- Data records -
※ ※ ※
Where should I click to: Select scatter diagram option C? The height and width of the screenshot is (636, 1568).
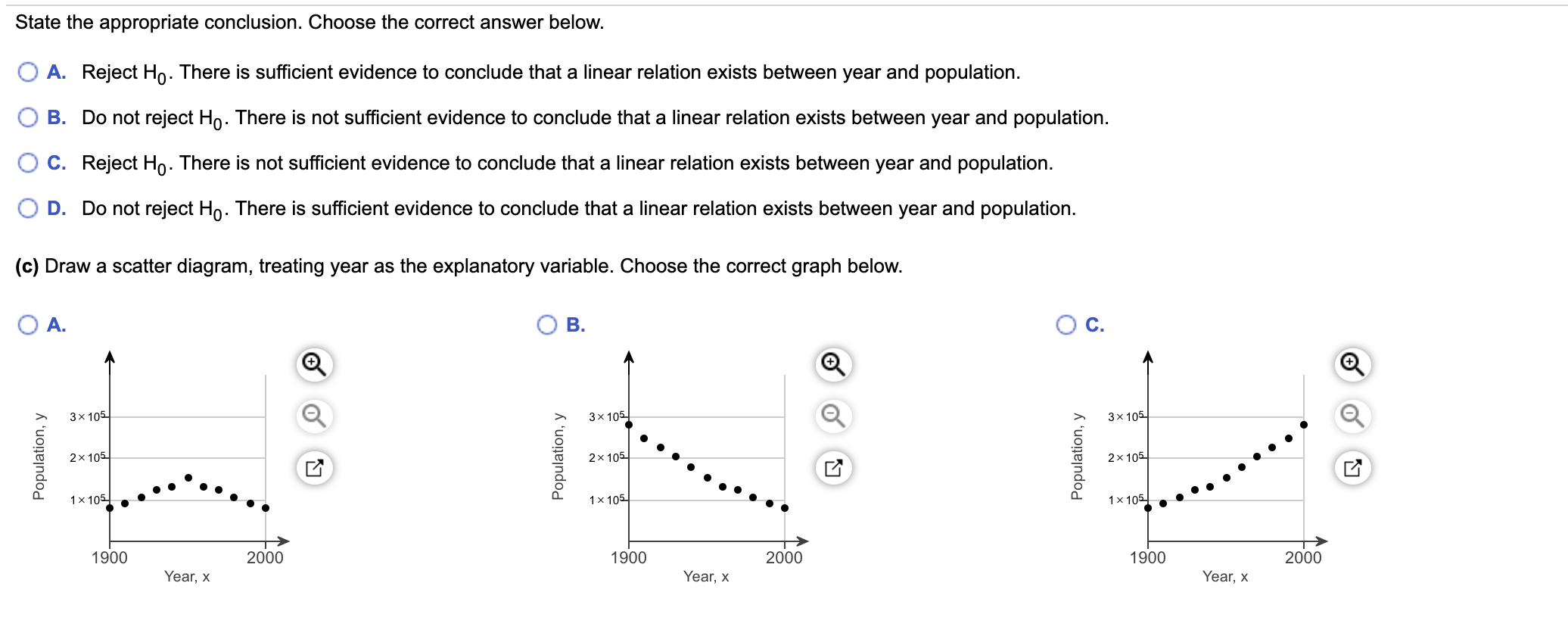click(1066, 324)
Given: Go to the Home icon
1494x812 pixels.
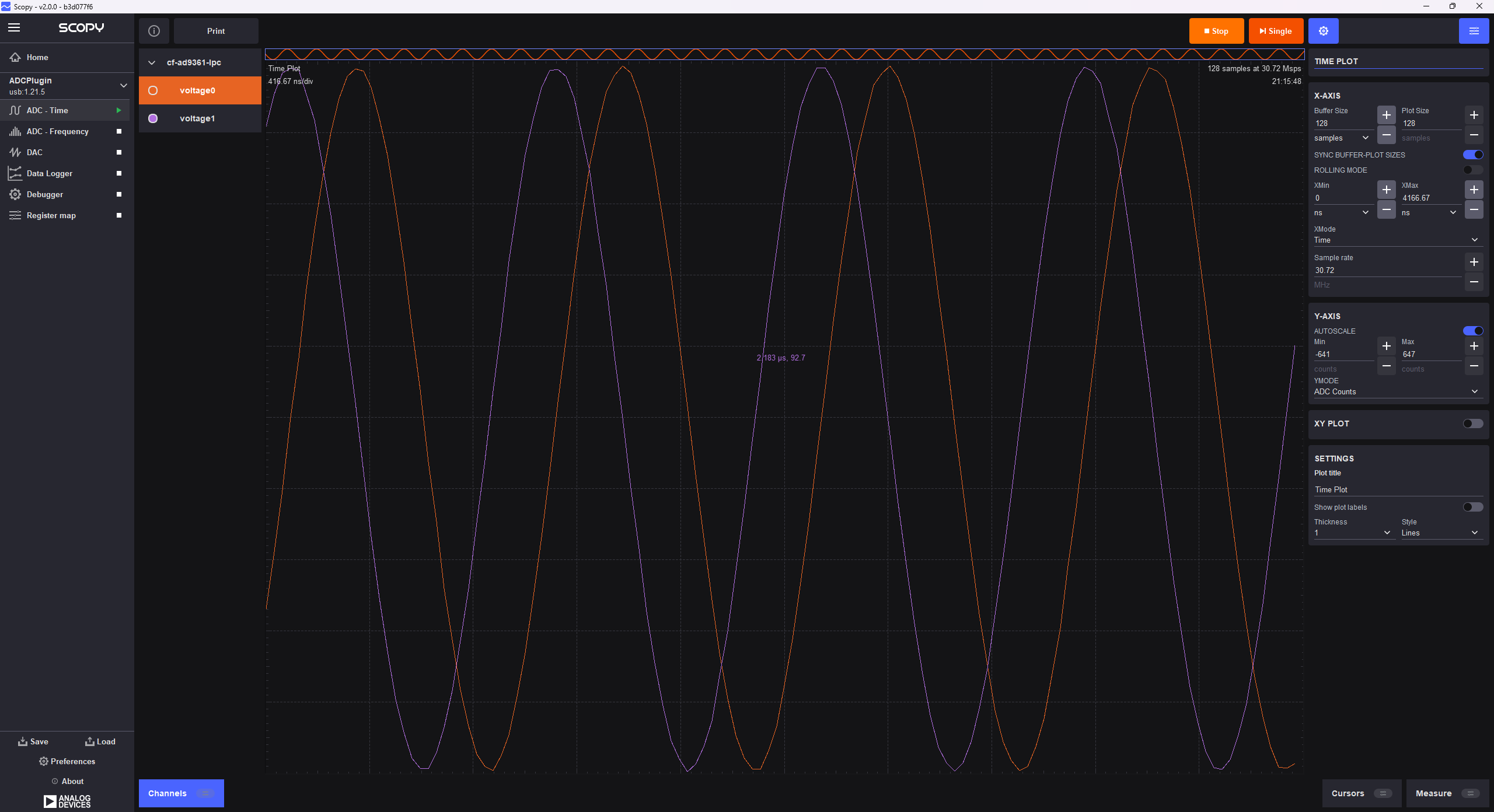Looking at the screenshot, I should coord(15,57).
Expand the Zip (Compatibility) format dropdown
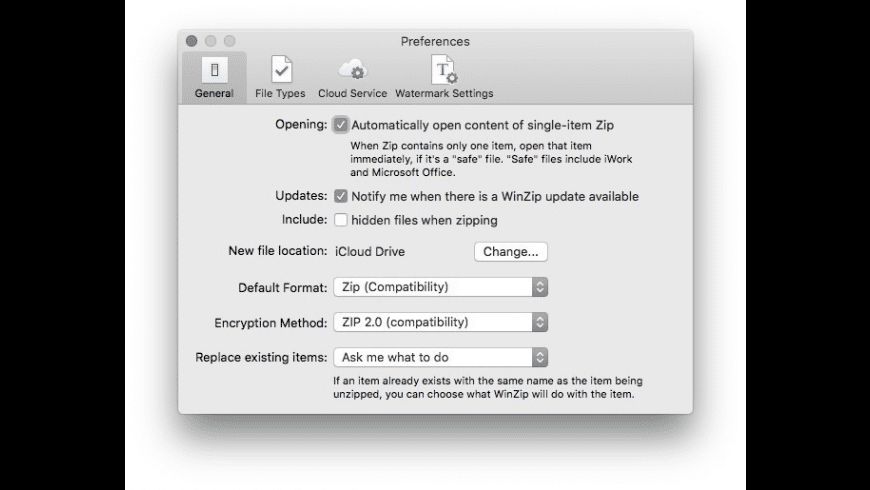The image size is (870, 490). (441, 287)
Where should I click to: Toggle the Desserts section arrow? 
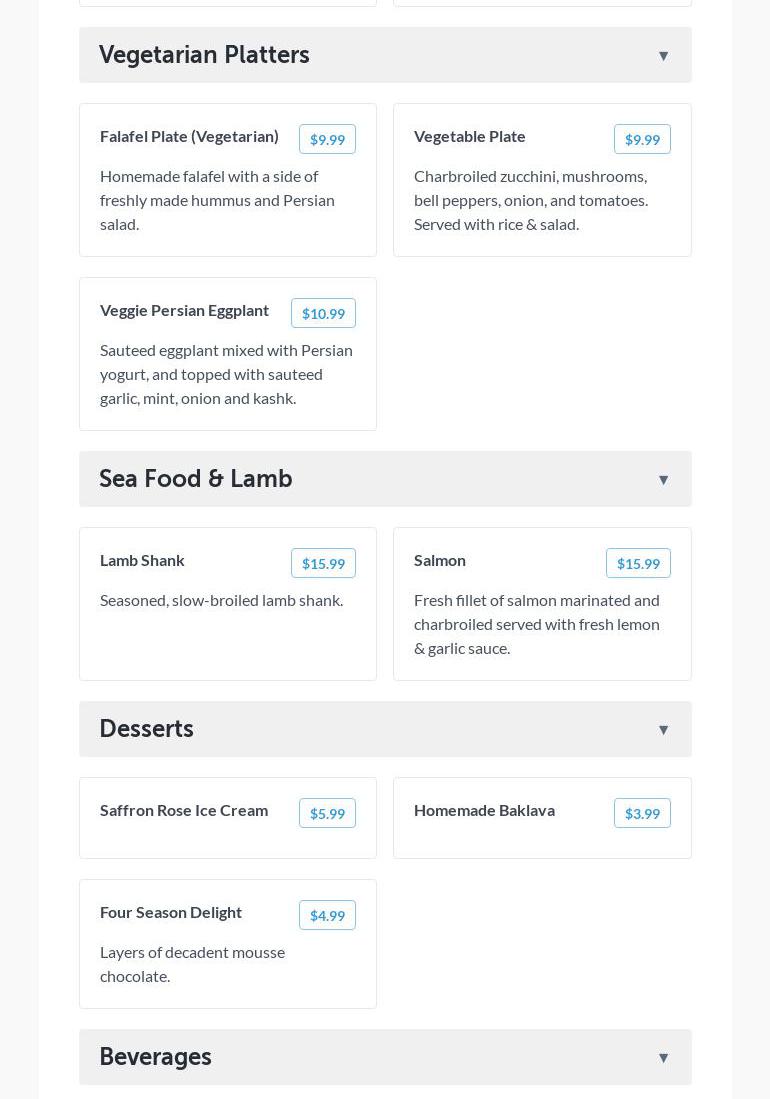(663, 730)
※ ※ ※
- Instructions for the task -
Excluding all pictures, reproduce the records exactly as they appear above.

- Solution for this exercise -
Where should I click to: Select scatter diagram option C? The height and width of the screenshot is (636, 1568).
click(1066, 324)
Given: Go to the Home icon
1494x812 pixels.
Looking at the screenshot, I should coord(15,57).
Expand the Zip (Compatibility) format dropdown
The image size is (870, 490). (441, 287)
Where should I click to: Toggle the Desserts section arrow? 
(663, 730)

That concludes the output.